Using beamforming technology, a Wi-Fi router or access point exchanges information about its location with a client device. The router then changes its phase and power to form a better signal. As a result: radio signals are used more efficiently, data transfer is faster and possibly the maximum connection distance is increased.
The possibilities of beamforming are expanding. Until now, Wi-Fi routers or access points have been inherently single-tasking, sending or receiving data from only one client device at a time. In earlier versions of the family of standards wireless transmission 802.11 data, including the 802.11n standard and the first version of the 802.11ac standard, it was possible to receive or transmit multiple data streams at the same time, but until now there was no method that allowed a Wi-Fi router or access point to “talk” at the same time with multiple clients at once. From now on, with the help of MU-MIMO, such an opportunity has appeared.
This is indeed a big breakthrough, as the ability to transmit data to multiple client devices simultaneously greatly expands the available bandwidth for wireless clients. MU-MIMO technology advances wireless networks from the old way CSMA-SD, when only one device was served at the same time, to a system where several devices can “talk” at the same time. To make this example clearer, imagine moving from a single-lane country road to a wide highway.
Today, second-generation 802.11ac Wave 2 wireless routers and access points are taking over the market. Everyone who deploys Wi-Fi understands the specifics of how MU-MIMO technology works. We bring to your attention 13 facts that will accelerate your learning in this direction.
1. MU-MIMO only uses"Downstream" stream (from the access point to the mobile device).

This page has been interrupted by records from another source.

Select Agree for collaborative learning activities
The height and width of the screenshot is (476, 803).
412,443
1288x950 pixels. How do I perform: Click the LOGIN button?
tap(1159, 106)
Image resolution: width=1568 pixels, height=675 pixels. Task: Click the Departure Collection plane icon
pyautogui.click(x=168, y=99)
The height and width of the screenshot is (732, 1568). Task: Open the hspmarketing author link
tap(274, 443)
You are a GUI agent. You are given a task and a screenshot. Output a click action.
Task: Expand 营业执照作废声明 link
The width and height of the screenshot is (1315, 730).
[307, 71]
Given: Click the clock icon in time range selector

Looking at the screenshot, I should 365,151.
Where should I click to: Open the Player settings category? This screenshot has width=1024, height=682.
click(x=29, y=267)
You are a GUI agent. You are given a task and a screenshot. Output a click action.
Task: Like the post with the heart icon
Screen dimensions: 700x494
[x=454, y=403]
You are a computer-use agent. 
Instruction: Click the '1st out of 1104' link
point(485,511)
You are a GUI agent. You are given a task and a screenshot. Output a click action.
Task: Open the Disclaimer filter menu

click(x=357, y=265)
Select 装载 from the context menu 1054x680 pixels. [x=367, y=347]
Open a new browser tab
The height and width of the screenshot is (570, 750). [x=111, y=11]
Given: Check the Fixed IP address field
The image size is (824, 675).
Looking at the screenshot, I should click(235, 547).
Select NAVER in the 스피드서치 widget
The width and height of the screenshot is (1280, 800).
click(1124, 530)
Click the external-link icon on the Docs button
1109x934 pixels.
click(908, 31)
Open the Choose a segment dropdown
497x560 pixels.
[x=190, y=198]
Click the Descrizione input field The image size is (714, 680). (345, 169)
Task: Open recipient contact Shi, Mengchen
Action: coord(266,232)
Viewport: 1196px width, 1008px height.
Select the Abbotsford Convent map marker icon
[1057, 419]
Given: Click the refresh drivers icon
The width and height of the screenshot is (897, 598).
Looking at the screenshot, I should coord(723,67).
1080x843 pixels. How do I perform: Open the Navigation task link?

Unlike SU-MIMO, MU-MIMO currently only works for transferring data from the access point to the mobile device. Only wireless routers or access points can transmit data to multiple users at the same time, whether it be one or more streams for each of them. The wireless devices themselves (such as smartphones, tablets, or laptops) still have to take turns sending data to the wireless router or access point, although they can individually use SU-MIMO technology to transmit multiple streams when it is their turn.
MU-MIMO technology will be especially useful in networks where users download more data than they upload.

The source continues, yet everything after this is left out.